- [Passage to read]

★ ★ ★ ★ ★

The kiss is 100% manual, I like it because it’ll be me that kills me, not some electronics And never ever consider turning off the O2 unless you’re not wearing the unit. That has literally killed people. (One lad turned off the O2 on the surface, the boat missed him on the pick up, went round again and he was dead by the time the boat came to pick him up) it’s using 0.8l or so of O2 a minute. I’ve been waiting 4 weeks for cells and it’ll be a while till I see them, they’re all being used in ventilators at the moment. Can’t complain about that. B
I ordered a cell on Saturday from Vandagraph and it was shipped this morning, that's just a R-33DE thought for an analyser.
I'll never understand why people choose to go for the leaky valve. If their attention span is so limited that they can't check their PO2 every now and again, remembering to turn-off the O2 valve after a dive is going to be a real struggle. This killed a guy in Scapa 3 years ago and he'd done 2500 dives on his unit. I had to retrieve his body from the seabed.
The ‘orifice' seems to have its proponents and detractors. I’m not qualified/experienced enough to comment, except to parrot "always know your PPO2". Hoping the Nerd backup will trivialise that task.
Even with the electronics it is down to the diver. I trust the electronics so much I have independent ppo2 monitoring. Cells are in short supply for some time it seems. I had this from AP when I asked to add for more to my current quote The sad thing about the medical use is that they use the sensor for a single patient and then discard it when they clean the equipment.

★ ★ ★ ★ ★

- [Data extract]
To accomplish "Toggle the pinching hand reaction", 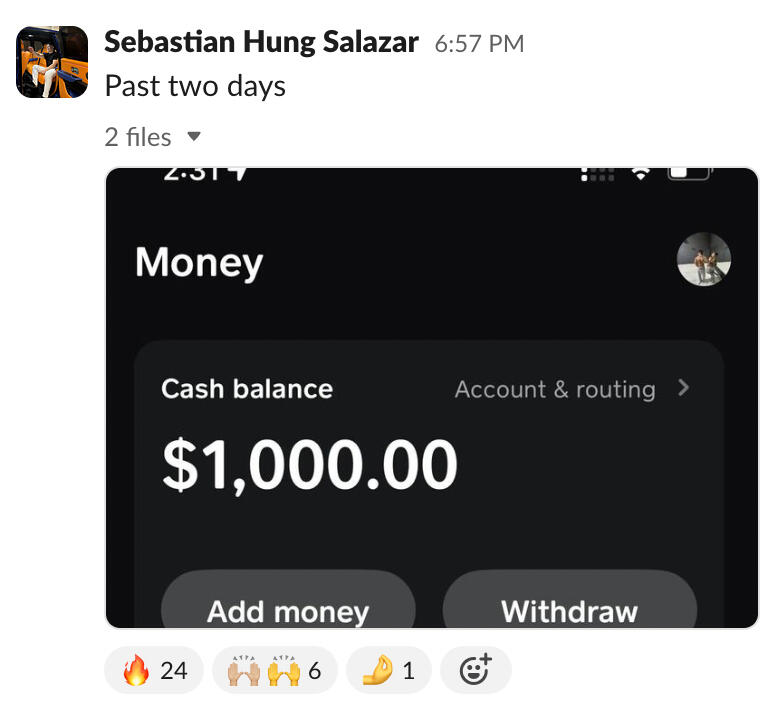I will tap(388, 670).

★ ★ ★ ★ ★

- [What this exercise asks]
1. In the rebreather discussion, how many dives had the man who died in Scapa done on his unit?
2. Repeat the rebreather discussion word for word between "I'll never understand" and "trivialise that task.", inclusive.
The data has no connection to the rebreather discussion.

- [Expected results]
1. 2500 dives.

2.
I'll never understand why people choose to go for the leaky valve. If their attention span is so limited that they can't check their PO2 every now and again, remembering to turn-off the O2 valve after a dive is going to be a real struggle. This killed a guy in Scapa 3 years ago and he'd done 2500 dives on his unit. I had to retrieve his body from the seabed.
The ‘orifice' seems to have its proponents and detractors. I’m not qualified/experienced enough to comment, except to parrot "always know your PPO2". Hoping the Nerd backup will trivialise that task.